Mêlés aux moteurs de recherches, intégrés dans le travail des médias… qu’est-ce que les grands modèles de langage laissent présager pour le monde de l’information ?
Quand on a écrit sur les débats que ravivait ChatGPT, l’autre jour, toutes les personnes consultées ont dit à peu près la même chose : ces grands modèles de langages (Large Language Models, LLM) posent de nouveaux risques en matière d’information.
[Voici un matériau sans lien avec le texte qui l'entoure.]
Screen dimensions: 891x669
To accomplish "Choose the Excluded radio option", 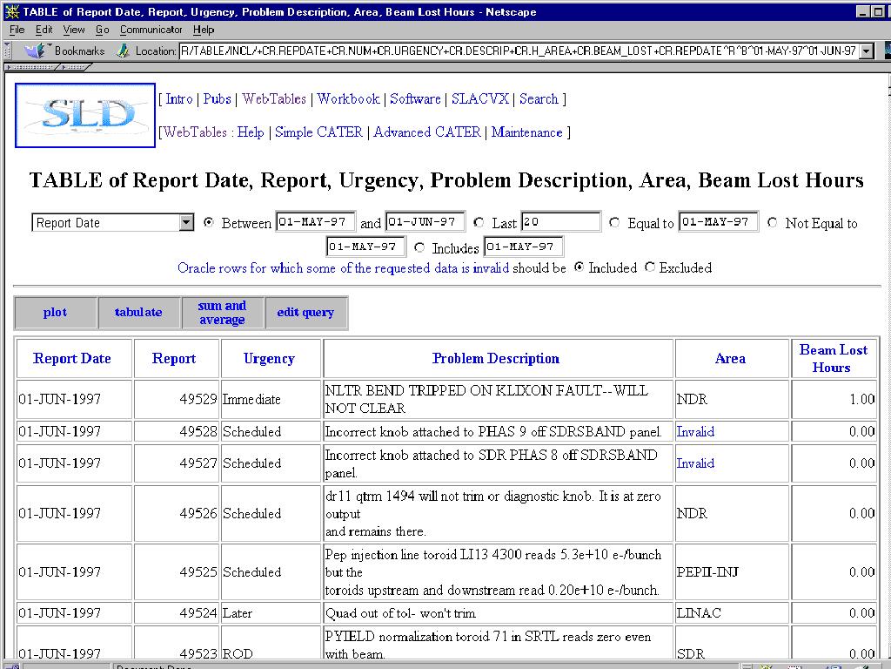I will (x=650, y=268).
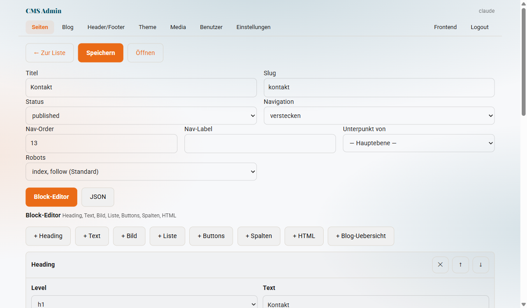The image size is (527, 308).
Task: Open the Navigation dropdown set to verstecken
Action: pos(379,115)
Pour l’informaticienne, mathématicienne et directrice de recherche au CNRS Claire Mathieu, en particulier, c’est « un risque d’intégrité de l’information » que posent ces machines.
Jusqu’à présent, pointe la co-autrice d’une tribune sur les problématiques soulevées par ChatGPT, il fallait beaucoup plus de temps pour produire des articles, (scientifiques, journalistiques ou autres), que pour les lire, se faire son avis, décider si le résultat final était convaincant ou non.
Avec des modèles génératifs, « ce rapport entre temps de production et temps de vérification est inversé ». Les machines peuvent créer des textes convaincants en un minimum de temps, ce qui signifie qu’il devient simple de submerger n’importe quelle instance en charge de vérifier la qualité de la production qui lui est soumise : une conférence en charge de trier des soumissions scientifiques, des secrétaires de rédaction, des législateurs, le public lorsqu’il doit trier les vraies informations des fausses, etc.
Directeur de recherche à l’Inria, Serge Abiteboul s’inquiète de son côté de la perspective de couplage de ce type de technologie avec des moteurs de recherche : « si on remplace les résultats par une réponse de chatbot, ça risque de faire un peu ligne du parti ». Bing ou Google, quand on y pense, fournissent toujours une série de réponses quand on lui soumet une requête. Un robot conversationnel construit comme ChatGPT, lui, ne donne qu’une réponse unique.